New York had banked on having a goaltending advantage in the Stanley Cup Final. It materialized tonight, as Henrik Lundqvist stopped 40 of 41 shots to push the series back to LA.

It happens...
It happens...
Ed Mulholland-USA TODAY Sports

By the time the puck dropped in Game Four, we were all sick of hearing about luck. Looks like we'll get another two days to hear about it, but this time, it'll be explained as the reason the New York Rangers are alive in this series. That's not fair to Henrik Lundqvist, though, who stonewalled the Los Angeles Kings tonight to send the Stanley Cup Final to a Game Five.
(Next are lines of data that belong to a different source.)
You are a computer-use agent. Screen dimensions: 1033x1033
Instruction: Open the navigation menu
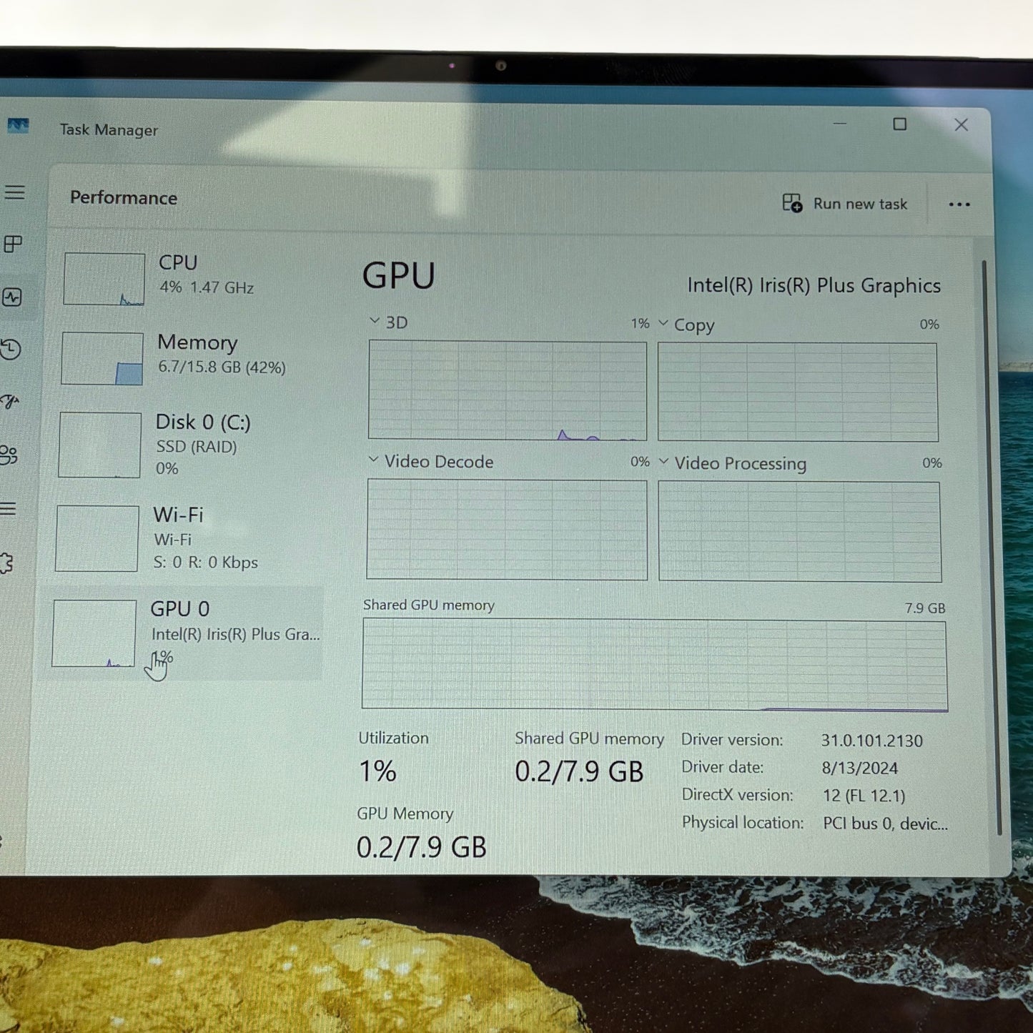14,193
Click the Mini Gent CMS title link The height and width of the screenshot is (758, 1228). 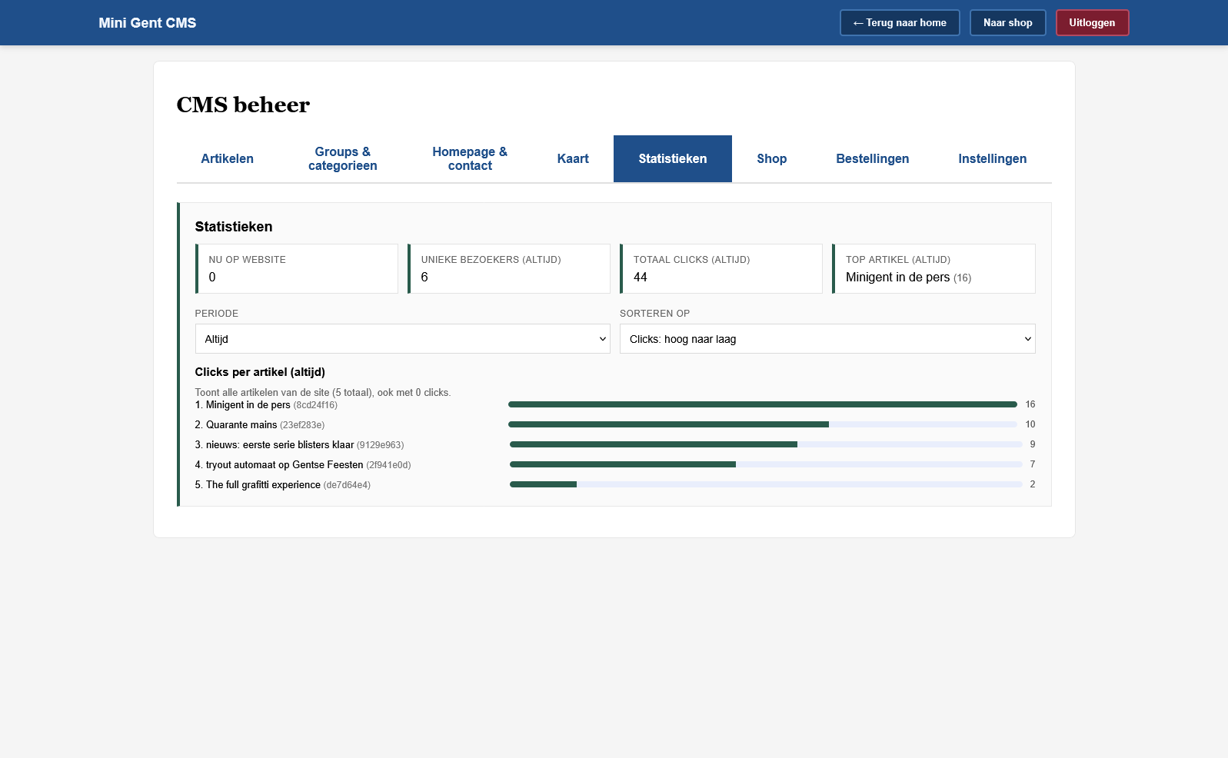[147, 23]
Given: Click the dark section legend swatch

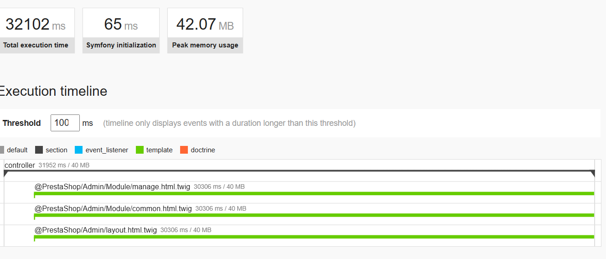Looking at the screenshot, I should click(39, 150).
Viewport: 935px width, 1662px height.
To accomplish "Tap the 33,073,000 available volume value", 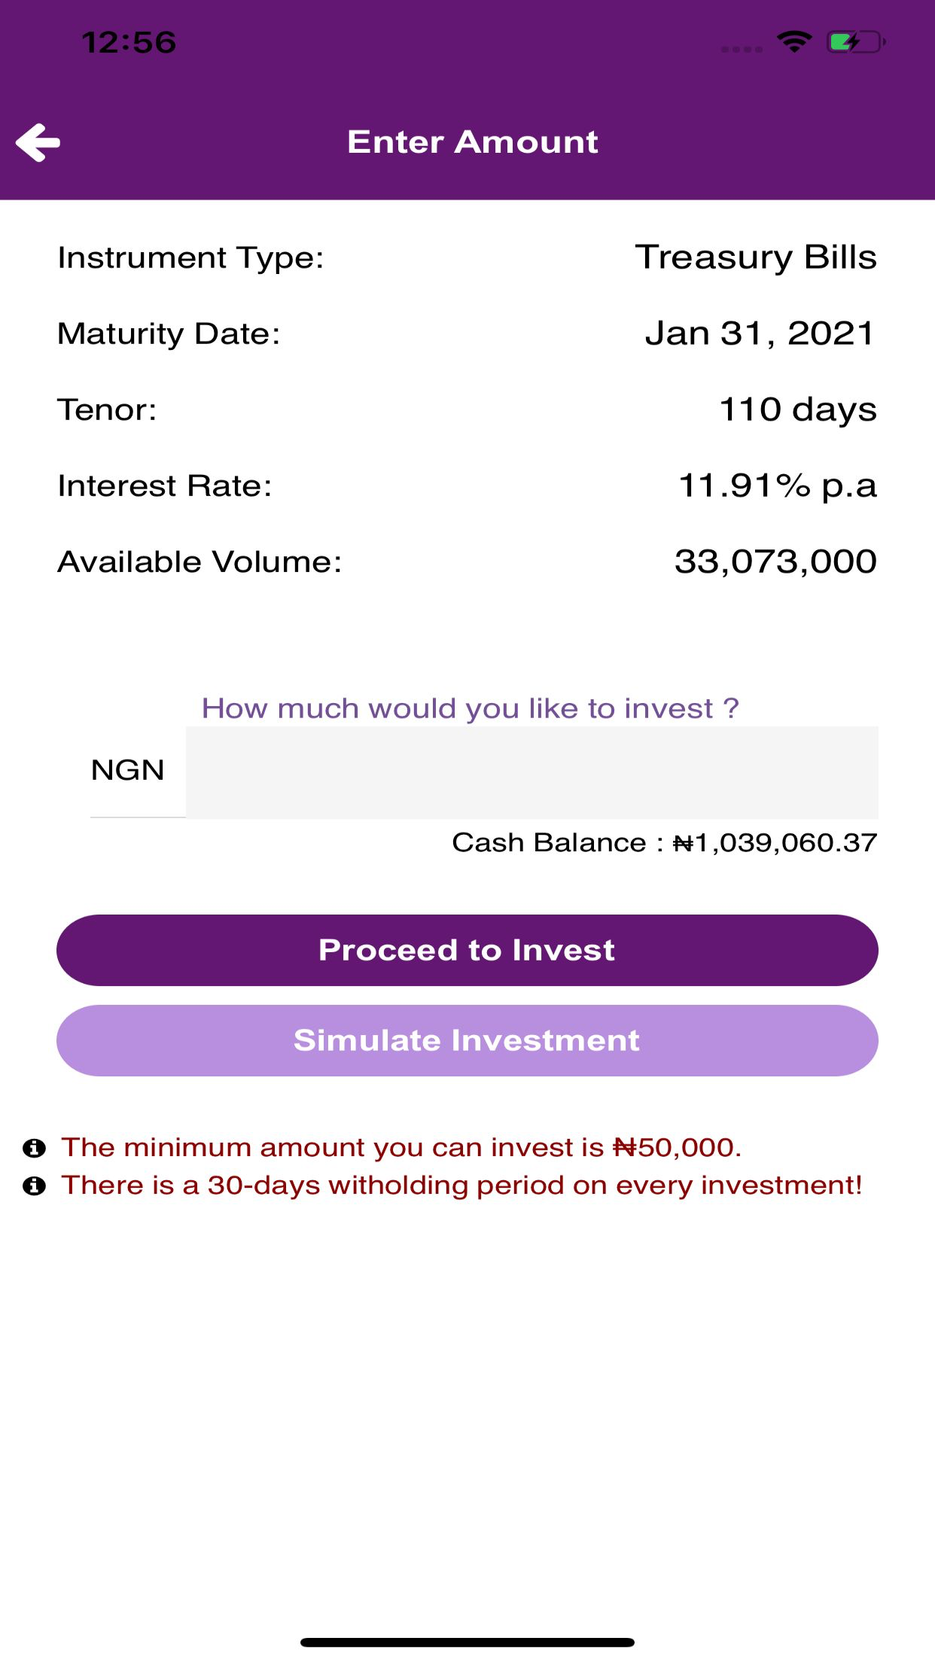I will [775, 562].
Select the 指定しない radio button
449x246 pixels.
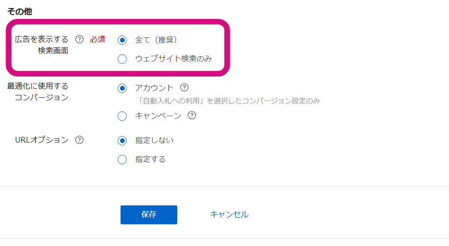(122, 140)
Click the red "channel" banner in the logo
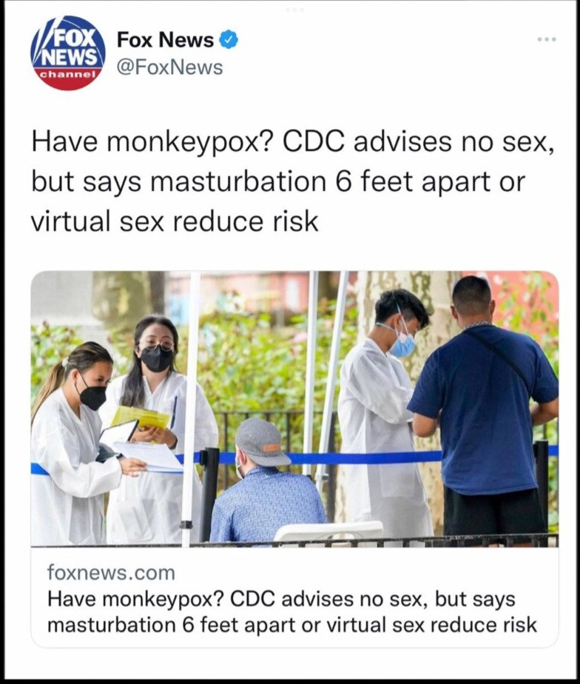This screenshot has height=684, width=580. (x=67, y=74)
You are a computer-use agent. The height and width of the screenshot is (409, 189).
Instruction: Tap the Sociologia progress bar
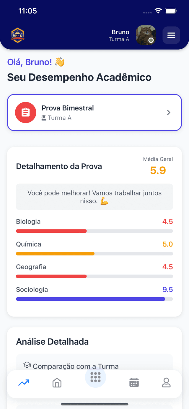[95, 299]
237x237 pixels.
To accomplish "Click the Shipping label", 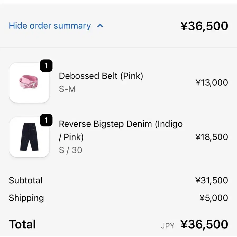I will click(26, 198).
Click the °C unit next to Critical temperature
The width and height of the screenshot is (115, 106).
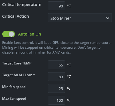(69, 6)
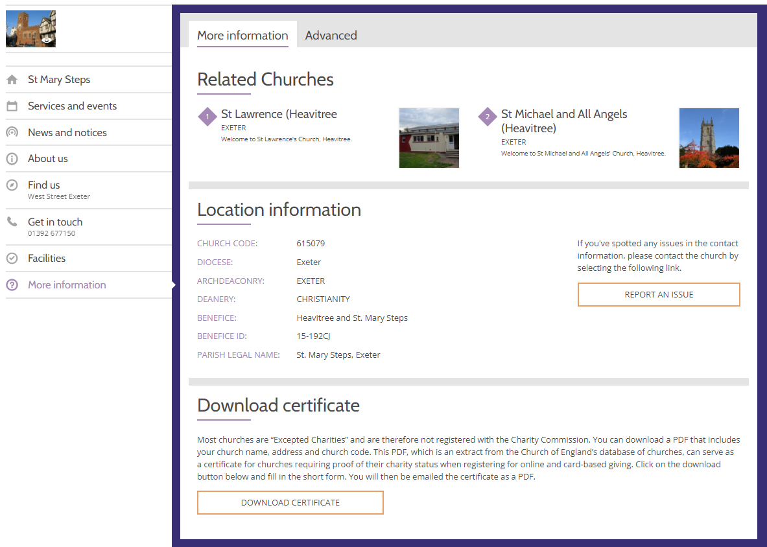767x547 pixels.
Task: Click the number 1 diamond marker
Action: [207, 117]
[Box Score] [Extra Skater]

The starts to games have been an issue for the Kings in this series, and they nearly allowed a goal ten seconds in when Carl Hagelin was just a second too late to Rick Nash's pass in the slot.  Hagelin and Nash joined Derek Stepan on the first line for this game, as Alain Vigneault tried some new line combinations. They weren't effective from a possession standpoint, as we'll soon find out, but there were some positive effects on the depth lines. In particular, moving Brad Richards to the third line and increasing ice time for guys like Mats Zuccarello and Benoit Pouliot was probably a smart decision. Pouliot ended up with the game's first goal after Willie Mitchell went to the box; just after the power play expired, Pouliot deflected a high John Moore shot over the shoulder of Jonathan Quick.

The Kings went to the power play after a puck-over-glass penalty soon after, one of only two man advantages they would have on the evening. They nearly cashed in, but Alec Martinez's shot stopped on the goal line, and Anton Stralman's stick knocked the puck back before Jeff Carter's stick could knock it forward. Boy, a puck stopping on the goal line? How crazy is that? I bet we won't see that again this season! Anyway, after Tanner Pearson was denied on a backhand by Henrik Lundqvist, the Rangers took their 1-0 lead to the locker room, where I can only assume Alain Vigneault made a Netflix joke again. (He was really proud of that reference.)

Whatever he said, it worked, though Lundqvist had to deflect a Marian Gaborik shot onto the crossbar less than a minute into the second. Brian Boyle drew a hooking call on Mitchell, who took two minor penalties for the second straight game, and the power play helped the Rangers dictate the play. Soon, New York caught LA off guard with a quick breakout, and with two guys around the net, they got another chance. Derek Stepan's shot hit Chris Kreider and Alec Martinez and crept through Jonathan Quick's legs, and Martin St. Louis slammed the puck home. (Quick was just fine tonight, but obviously, he was overshadowed.)

LA doesn't get fazed by 2-0 leads, but another penalty three minutes later could have spelled big trouble. The Kings killed it off, and got a huge bonus when Dan Girardi's stick snapped near the end of the power play. Dustin Brown took the puck the other way, and after watching King after King fail to score on breakaways over the last few weeks, it was a treat to see this:


Brown's goal made it 2-1, and the Kings smelled blood. But they didn't score again. What happened?

Lundqvist, primarily. Shots were 26-3 in favor of the Kings after Brown's goal, and reading that again, I still can't quite comprehend that shot advantage. The top six, questioned a bit after starting the series quietly, was excellent tonight at everything except putting the puck in. For one, Jeff Carter had the two best chances of the second, poke-checked in tight and then stopped by Lundqvist's pad after he blew by Dan Girardi. He may not have been the most dangerous guy on his own line, though, as Tanner Pearson had eight shots on goal... four more than anyone else. Pearson earned the third star of tonight's game, and rightfully so.

As for the first line? Brown was stopped again by Lundqvist in a couple bids for goal #2, while Anze Kopitar trailed only Pearson in tonight's Corsi numbers and largely neutralized Stepan's line. Kopitar was also out there with Pearson and Carter when the Kings narrowly missed a late equalizer; Alec Martinez once again squeaked a shot through Lundqvist, but again, it stopped on the edge of the goal line. That's the photo at the top of the article, and you'll notice Derek Stepan looking behind Lundqvist; Stepan would knock the puck back from the goal line, and that was as close as the Kings would come to tying the game.

No panic in LA, especially after the way in which they dominated the second half of Game Four. That doesn't mean it would be an excellent idea to wrap up this series as soon as possible. The number remains at one.